Directions for this task →
Give the number of lines in the records below that contain the word "dropdown", and nothing more.

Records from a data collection
------------

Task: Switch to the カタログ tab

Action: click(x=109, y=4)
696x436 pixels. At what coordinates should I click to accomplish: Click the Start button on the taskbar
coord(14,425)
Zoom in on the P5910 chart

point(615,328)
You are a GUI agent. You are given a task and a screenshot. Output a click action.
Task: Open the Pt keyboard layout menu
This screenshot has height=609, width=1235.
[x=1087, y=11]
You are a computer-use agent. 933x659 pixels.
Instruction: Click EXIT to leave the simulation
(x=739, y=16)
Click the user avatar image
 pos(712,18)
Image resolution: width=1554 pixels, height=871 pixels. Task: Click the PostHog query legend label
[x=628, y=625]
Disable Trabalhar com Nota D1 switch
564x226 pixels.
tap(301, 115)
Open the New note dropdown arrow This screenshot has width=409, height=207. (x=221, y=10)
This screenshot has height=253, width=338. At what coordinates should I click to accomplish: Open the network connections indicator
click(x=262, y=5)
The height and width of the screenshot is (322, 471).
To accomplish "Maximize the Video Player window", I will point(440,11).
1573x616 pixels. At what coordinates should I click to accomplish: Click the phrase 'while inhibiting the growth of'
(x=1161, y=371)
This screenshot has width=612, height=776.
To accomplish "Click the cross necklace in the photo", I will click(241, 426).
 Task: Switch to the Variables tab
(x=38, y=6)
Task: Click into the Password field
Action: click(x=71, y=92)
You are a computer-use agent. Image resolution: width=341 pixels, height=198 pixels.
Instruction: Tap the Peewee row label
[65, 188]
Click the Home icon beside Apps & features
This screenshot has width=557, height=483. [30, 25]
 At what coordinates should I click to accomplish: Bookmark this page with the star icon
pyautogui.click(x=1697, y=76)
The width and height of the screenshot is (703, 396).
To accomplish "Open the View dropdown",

------------

Your solution →
2